Job: Lay out the rows from the line containing "You are a computer-use agent. Viewport: 851px" down through the line containing "Select AddDbContext from" as a two-column CSV with the headers instruction and response. Give one CSV line per row, holding its text and its answer, each in a single quoted field with line breaks replaced by spaces.

◆ ◆ ◆ ◆ ◆

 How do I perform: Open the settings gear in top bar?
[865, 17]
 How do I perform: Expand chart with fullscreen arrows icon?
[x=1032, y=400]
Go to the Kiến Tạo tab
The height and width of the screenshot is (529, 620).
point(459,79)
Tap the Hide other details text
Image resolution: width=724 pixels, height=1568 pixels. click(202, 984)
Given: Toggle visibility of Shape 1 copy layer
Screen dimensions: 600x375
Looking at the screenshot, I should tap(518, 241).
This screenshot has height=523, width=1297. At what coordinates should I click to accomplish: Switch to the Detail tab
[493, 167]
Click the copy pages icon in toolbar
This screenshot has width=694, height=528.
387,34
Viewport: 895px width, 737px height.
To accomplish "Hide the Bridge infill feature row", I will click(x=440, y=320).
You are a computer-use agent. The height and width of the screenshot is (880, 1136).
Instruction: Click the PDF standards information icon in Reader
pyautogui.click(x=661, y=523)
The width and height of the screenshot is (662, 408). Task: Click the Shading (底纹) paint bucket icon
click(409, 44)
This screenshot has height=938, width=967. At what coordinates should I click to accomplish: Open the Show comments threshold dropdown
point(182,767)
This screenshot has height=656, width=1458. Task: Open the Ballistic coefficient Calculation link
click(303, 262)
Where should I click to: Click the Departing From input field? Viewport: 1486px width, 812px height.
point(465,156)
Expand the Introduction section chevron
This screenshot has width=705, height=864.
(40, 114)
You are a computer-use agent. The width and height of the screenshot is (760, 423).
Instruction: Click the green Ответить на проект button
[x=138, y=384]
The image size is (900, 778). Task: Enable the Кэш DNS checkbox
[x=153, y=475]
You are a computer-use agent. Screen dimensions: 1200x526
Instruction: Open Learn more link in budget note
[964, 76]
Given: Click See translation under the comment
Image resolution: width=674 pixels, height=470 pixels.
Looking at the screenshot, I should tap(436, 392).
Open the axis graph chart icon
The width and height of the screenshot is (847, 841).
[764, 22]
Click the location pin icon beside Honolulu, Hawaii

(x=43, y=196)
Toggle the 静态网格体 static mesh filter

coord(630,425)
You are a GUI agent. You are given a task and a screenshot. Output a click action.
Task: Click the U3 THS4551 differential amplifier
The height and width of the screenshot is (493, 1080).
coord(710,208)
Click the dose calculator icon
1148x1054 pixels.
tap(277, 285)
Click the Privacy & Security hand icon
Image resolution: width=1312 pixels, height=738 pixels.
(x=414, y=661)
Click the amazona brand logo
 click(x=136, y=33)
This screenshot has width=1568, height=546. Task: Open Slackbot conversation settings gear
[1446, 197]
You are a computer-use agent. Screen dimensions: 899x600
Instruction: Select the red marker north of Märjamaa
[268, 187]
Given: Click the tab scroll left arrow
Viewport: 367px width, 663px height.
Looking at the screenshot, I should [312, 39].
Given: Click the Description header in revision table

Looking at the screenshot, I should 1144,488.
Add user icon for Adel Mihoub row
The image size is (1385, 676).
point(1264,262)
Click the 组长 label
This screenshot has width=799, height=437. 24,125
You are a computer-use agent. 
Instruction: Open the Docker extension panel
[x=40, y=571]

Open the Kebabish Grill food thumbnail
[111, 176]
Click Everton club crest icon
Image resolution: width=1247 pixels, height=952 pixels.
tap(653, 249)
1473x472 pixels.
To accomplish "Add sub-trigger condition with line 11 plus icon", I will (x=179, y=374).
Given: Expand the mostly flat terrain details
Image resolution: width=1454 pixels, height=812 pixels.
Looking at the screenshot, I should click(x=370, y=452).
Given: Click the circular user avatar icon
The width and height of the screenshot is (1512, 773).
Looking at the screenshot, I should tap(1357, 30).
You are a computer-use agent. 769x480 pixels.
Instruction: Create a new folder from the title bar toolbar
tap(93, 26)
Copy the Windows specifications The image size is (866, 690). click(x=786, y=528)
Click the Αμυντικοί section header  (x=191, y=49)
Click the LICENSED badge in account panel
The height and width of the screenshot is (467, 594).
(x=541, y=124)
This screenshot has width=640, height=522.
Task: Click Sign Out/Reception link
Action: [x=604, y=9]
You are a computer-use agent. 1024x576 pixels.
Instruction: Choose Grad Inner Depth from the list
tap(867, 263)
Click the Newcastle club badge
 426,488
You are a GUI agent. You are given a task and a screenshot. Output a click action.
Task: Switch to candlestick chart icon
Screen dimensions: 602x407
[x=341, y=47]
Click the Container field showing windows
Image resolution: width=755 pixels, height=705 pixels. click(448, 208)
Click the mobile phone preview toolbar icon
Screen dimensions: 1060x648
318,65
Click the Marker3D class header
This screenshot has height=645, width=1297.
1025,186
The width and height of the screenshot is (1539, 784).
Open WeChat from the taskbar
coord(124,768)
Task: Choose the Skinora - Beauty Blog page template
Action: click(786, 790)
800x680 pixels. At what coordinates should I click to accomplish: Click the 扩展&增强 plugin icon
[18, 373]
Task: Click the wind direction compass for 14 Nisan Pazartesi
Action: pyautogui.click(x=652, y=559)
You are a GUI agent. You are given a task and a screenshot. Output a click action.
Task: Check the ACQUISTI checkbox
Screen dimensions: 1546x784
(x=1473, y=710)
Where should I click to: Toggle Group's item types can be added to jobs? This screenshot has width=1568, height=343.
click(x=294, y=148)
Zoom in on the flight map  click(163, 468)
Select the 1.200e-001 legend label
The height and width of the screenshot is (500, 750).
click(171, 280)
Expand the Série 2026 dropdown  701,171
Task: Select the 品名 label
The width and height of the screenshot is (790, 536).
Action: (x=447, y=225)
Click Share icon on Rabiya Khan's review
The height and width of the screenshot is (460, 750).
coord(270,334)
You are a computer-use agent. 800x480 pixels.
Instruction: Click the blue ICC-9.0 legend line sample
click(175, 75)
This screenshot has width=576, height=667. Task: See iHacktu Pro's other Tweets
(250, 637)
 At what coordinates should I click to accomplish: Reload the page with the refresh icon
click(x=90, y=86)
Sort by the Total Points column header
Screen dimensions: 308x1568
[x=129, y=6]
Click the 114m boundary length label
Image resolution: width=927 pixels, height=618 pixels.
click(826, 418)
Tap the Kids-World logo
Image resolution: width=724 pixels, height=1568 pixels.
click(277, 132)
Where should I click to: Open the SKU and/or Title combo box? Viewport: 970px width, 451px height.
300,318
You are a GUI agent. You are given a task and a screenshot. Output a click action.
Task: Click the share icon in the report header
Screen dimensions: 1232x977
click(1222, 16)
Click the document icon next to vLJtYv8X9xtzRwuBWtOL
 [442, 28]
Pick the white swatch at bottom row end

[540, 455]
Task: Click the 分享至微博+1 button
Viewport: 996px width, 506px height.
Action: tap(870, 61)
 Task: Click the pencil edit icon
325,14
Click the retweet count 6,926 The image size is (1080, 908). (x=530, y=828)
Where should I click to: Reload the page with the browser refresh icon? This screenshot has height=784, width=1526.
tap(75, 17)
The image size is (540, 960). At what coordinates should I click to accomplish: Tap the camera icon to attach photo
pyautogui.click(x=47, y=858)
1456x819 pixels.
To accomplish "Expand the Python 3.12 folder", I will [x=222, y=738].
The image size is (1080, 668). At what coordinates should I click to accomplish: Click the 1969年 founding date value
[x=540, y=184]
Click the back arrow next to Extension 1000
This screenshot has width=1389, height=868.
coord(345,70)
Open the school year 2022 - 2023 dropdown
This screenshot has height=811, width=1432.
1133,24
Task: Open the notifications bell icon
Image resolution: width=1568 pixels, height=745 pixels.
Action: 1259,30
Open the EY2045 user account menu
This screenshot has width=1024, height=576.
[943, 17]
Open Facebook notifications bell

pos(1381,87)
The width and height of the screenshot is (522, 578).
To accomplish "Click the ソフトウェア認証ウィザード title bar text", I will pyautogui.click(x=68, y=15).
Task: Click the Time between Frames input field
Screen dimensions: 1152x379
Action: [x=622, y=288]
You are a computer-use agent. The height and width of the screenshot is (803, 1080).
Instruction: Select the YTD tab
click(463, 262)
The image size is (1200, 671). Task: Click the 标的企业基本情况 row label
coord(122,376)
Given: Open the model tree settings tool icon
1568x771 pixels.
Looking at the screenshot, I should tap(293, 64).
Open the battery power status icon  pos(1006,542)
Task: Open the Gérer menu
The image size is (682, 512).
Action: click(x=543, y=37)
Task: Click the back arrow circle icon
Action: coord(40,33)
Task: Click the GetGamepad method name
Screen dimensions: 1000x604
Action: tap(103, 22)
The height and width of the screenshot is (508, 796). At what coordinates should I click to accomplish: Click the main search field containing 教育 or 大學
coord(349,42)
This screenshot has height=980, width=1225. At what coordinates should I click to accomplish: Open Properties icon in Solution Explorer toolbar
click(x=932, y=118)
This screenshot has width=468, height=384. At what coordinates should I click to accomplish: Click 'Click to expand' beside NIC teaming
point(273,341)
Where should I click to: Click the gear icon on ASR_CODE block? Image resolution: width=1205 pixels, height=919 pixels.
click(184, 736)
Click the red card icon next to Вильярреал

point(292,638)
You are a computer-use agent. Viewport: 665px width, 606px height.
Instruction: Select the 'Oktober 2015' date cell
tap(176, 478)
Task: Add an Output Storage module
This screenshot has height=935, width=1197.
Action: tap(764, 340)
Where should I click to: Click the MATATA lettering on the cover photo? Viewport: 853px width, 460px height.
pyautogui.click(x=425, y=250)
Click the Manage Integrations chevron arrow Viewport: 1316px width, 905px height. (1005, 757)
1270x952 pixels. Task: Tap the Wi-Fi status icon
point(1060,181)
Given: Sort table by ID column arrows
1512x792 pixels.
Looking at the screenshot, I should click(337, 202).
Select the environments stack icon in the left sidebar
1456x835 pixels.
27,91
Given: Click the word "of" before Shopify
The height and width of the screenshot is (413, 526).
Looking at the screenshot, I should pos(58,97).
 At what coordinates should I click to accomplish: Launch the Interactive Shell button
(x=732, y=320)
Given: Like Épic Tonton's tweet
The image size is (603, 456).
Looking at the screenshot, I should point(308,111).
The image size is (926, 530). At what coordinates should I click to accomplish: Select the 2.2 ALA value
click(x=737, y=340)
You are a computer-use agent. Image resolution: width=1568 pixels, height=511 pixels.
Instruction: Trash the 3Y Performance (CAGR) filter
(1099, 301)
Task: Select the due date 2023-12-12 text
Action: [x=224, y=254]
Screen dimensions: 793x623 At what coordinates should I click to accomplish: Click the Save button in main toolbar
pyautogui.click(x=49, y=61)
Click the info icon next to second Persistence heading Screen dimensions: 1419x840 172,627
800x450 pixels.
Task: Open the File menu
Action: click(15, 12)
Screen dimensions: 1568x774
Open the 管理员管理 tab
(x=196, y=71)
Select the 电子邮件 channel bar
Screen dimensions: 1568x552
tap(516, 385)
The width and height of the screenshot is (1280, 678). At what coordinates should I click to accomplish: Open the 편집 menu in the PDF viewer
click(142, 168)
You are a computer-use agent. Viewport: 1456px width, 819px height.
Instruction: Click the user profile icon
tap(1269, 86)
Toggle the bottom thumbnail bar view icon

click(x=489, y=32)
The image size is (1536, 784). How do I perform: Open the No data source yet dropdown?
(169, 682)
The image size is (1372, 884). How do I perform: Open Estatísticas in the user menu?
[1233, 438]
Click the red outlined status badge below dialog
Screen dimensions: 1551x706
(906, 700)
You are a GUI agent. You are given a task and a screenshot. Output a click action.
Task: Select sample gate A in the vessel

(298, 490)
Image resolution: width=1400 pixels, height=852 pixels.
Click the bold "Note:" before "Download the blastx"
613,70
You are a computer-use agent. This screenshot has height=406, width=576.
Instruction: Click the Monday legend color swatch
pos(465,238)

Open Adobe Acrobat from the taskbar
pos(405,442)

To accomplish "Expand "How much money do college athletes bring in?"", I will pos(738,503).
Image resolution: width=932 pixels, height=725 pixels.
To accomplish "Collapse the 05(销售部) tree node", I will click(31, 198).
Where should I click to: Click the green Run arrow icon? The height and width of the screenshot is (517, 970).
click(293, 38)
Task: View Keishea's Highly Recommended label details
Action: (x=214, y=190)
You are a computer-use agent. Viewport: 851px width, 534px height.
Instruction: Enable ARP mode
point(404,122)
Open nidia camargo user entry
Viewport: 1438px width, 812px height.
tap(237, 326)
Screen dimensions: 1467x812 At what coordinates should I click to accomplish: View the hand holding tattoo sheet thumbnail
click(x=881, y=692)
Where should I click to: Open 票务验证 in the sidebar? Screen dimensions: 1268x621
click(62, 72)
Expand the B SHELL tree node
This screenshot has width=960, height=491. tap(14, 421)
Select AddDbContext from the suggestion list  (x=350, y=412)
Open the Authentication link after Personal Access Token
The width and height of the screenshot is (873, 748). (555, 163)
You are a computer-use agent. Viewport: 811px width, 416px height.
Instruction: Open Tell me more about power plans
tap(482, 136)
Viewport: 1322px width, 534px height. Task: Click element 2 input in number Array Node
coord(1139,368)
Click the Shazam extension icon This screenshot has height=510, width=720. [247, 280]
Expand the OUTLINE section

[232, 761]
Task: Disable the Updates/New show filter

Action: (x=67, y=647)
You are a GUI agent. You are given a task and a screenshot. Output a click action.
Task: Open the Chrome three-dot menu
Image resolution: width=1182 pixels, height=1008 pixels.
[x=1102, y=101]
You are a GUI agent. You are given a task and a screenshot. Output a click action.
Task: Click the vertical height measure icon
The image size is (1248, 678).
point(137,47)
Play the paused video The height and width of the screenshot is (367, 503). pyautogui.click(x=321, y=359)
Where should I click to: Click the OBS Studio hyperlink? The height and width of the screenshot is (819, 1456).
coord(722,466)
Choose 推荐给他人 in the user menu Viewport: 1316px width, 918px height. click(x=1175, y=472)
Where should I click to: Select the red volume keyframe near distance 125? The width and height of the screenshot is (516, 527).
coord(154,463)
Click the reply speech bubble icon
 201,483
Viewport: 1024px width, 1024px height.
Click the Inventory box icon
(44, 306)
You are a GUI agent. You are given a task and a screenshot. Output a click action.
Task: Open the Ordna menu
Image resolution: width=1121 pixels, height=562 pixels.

◆ ◆ ◆ ◆ ◆

Correct answer:
instruction,response
"You are a computer-use agent. Viewport: 851px width, 534px height. Instruction: Enable ARP mode","point(404,122)"
"Open nidia camargo user entry Viewport: 1438px width, 812px height.","tap(237, 326)"
"Screen dimensions: 1467x812 At what coordinates should I click to accomplish: View the hand holding tattoo sheet thumbnail","click(x=881, y=692)"
"Where should I click to: Open 票务验证 in the sidebar? Screen dimensions: 1268x621","click(62, 72)"
"Expand the B SHELL tree node","This screenshot has width=960, height=491. tap(14, 421)"
"Select AddDbContext from the suggestion list","(x=350, y=412)"